Rewrite the entries below, swapping "user avatar" for "profile icon" and leaving everything else unchanged.

==================================================

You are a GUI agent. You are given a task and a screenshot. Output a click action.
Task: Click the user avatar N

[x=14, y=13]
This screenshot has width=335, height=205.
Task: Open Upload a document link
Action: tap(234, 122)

==================================================

### In response
You are a GUI agent. You are given a task and a screenshot. Output a click action.
Task: Click the profile icon N

[x=14, y=13]
This screenshot has width=335, height=205.
Task: Open Upload a document link
Action: tap(234, 122)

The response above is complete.